Ihre Aufgabe: Ermitteln Sie in den Datensätzen jede Zeile, die die Zeichenfolge „should“ enthält, und schreiben Sie diese Zeilen unverändert ab.

[Datensätze]
* * * * *

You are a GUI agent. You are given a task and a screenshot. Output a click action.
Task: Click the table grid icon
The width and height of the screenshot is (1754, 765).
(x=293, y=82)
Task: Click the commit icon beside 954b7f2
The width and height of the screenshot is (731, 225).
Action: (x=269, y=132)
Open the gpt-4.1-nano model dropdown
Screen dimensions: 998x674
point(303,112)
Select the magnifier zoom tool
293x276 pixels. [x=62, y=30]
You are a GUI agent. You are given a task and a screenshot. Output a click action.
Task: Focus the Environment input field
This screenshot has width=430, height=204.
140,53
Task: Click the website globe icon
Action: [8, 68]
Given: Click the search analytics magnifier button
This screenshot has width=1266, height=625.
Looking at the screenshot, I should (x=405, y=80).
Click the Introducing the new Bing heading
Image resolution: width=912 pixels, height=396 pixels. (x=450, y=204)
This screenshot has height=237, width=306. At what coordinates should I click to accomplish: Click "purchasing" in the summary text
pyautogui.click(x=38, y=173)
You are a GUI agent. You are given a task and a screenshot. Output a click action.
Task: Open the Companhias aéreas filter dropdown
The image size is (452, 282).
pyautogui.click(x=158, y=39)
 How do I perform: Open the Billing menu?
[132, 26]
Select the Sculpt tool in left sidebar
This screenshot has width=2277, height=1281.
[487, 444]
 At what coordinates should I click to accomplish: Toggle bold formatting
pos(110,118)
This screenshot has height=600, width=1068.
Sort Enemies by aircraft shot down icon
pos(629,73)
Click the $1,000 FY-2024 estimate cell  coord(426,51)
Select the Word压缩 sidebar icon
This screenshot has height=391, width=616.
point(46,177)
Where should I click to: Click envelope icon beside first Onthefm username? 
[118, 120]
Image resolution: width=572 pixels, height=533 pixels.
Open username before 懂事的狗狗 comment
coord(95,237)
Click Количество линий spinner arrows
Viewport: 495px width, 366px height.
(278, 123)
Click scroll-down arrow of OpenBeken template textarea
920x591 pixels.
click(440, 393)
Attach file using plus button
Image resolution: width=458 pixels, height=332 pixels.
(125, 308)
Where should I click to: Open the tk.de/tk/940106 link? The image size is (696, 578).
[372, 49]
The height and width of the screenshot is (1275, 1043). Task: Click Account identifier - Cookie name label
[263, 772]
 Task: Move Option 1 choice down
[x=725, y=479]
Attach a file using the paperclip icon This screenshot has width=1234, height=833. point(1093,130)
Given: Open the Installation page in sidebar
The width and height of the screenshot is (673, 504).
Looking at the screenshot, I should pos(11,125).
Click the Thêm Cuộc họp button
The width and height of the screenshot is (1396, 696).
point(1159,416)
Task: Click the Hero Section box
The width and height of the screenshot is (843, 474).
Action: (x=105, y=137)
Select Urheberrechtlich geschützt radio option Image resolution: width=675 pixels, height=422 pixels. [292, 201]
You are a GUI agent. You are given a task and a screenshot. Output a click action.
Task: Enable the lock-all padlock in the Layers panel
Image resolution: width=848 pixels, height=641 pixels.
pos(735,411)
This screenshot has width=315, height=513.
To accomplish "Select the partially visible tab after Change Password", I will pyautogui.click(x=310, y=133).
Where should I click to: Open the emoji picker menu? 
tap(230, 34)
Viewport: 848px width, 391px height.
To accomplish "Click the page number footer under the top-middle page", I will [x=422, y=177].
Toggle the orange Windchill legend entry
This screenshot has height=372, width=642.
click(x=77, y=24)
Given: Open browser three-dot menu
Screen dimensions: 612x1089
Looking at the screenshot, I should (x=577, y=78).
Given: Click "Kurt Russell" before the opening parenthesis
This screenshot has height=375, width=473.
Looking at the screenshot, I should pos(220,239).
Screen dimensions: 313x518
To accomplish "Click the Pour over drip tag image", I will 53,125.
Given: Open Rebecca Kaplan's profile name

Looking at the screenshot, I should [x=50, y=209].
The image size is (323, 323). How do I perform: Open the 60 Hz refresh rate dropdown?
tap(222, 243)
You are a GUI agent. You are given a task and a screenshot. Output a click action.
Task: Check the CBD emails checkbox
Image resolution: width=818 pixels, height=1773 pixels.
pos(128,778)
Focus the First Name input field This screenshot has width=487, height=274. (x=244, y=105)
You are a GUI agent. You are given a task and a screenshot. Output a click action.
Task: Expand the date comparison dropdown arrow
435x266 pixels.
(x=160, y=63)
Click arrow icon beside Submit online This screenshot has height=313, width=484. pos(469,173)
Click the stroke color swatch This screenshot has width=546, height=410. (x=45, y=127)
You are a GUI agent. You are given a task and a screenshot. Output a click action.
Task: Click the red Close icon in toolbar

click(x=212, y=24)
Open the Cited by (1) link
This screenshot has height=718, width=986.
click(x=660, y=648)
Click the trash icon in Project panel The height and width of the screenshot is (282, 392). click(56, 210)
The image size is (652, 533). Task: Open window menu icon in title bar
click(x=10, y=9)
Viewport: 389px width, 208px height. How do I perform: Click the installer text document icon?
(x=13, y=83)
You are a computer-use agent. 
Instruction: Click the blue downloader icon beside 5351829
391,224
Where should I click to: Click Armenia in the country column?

* * * * *

Vollständige Antwort:
Looking at the screenshot, I should (x=405, y=80).
This screenshot has height=237, width=306. At what coordinates should I click to accomplish: Click "purchasing" in the summary text
 At what coordinates should I click to accomplish: Toggle bold formatting
Where should I click to: Click envelope icon beside first Onthefm username? 
Where should I click to: Open the tk.de/tk/940106 link? The image size is (696, 578).
Looking at the screenshot, I should pos(11,125).
Where should I click to: Open the emoji picker menu? 
Looking at the screenshot, I should (x=577, y=78).
Looking at the screenshot, I should pos(220,239).
Looking at the screenshot, I should [x=50, y=209].
Where should I click to: Click Armenia in the country column?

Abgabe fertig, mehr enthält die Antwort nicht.